**WORK TASK**
Starting at the line that contains "Task: Go to next page of users", restate each line word for word through the final line of the data, keeping both ends.

**RECORDS SHOWN**
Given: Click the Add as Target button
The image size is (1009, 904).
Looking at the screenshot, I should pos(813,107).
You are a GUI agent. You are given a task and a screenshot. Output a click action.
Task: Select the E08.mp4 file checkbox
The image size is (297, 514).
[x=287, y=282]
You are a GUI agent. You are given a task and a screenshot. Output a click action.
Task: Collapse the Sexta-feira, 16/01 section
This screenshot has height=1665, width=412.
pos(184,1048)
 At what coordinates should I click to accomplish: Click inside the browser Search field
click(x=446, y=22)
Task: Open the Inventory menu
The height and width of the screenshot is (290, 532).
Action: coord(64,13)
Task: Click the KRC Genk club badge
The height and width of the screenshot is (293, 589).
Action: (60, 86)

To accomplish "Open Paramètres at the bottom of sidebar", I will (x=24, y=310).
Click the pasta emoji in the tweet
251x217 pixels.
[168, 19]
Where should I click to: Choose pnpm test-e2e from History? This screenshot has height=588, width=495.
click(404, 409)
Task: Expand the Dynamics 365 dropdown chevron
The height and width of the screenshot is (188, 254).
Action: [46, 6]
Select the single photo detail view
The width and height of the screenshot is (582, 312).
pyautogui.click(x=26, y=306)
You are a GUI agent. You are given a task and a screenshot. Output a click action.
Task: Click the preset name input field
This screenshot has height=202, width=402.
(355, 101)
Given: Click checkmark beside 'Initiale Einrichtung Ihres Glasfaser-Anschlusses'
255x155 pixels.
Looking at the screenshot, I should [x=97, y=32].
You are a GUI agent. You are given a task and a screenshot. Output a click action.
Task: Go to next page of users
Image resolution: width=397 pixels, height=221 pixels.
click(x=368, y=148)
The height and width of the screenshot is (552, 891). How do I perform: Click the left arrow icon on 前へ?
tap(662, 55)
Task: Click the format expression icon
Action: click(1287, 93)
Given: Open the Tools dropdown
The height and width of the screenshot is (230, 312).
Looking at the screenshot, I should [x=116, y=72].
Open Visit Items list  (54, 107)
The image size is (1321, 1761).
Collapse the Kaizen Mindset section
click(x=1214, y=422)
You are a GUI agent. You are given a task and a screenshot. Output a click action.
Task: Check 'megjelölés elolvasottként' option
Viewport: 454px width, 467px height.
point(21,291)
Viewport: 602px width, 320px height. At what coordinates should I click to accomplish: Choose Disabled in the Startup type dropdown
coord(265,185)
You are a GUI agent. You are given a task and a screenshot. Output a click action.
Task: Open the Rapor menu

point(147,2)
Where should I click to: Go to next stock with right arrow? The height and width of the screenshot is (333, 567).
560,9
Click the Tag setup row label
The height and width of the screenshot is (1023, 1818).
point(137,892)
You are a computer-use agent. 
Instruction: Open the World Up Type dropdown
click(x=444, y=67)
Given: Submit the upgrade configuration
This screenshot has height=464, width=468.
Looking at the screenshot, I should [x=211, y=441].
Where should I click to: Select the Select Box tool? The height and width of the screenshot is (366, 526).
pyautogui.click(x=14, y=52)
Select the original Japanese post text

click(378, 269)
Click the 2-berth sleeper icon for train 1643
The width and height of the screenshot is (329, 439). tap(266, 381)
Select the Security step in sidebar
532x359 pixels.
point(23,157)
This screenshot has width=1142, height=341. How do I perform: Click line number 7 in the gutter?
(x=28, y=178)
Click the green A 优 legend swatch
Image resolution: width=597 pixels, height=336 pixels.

**THE COMPLETED TASK**
Task: Go to next page of users
Image resolution: width=397 pixels, height=221 pixels.
click(x=368, y=148)
The height and width of the screenshot is (552, 891). How do I perform: Click the left arrow icon on 前へ?
tap(662, 55)
Task: Click the format expression icon
Action: click(1287, 93)
Given: Open the Tools dropdown
The height and width of the screenshot is (230, 312).
Looking at the screenshot, I should [x=116, y=72].
Open Visit Items list  (54, 107)
The image size is (1321, 1761).
Collapse the Kaizen Mindset section
click(x=1214, y=422)
You are a GUI agent. You are given a task and a screenshot. Output a click action.
Task: Check 'megjelölés elolvasottként' option
Viewport: 454px width, 467px height.
point(21,291)
Viewport: 602px width, 320px height. At what coordinates should I click to accomplish: Choose Disabled in the Startup type dropdown
coord(265,185)
You are a GUI agent. You are given a task and a screenshot. Output a click action.
Task: Open the Rapor menu

point(147,2)
Where should I click to: Go to next stock with right arrow? The height and width of the screenshot is (333, 567).
560,9
Click the Tag setup row label
The height and width of the screenshot is (1023, 1818).
point(137,892)
You are a computer-use agent. 
Instruction: Open the World Up Type dropdown
click(x=444, y=67)
Given: Submit the upgrade configuration
This screenshot has height=464, width=468.
Looking at the screenshot, I should [x=211, y=441].
Where should I click to: Select the Select Box tool? The height and width of the screenshot is (366, 526).
pyautogui.click(x=14, y=52)
Select the original Japanese post text

click(378, 269)
Click the 2-berth sleeper icon for train 1643
The width and height of the screenshot is (329, 439). tap(266, 381)
Select the Security step in sidebar
532x359 pixels.
point(23,157)
This screenshot has width=1142, height=341. How do I perform: Click line number 7 in the gutter?
(x=28, y=178)
Click the green A 优 legend swatch
Image resolution: width=597 pixels, height=336 pixels.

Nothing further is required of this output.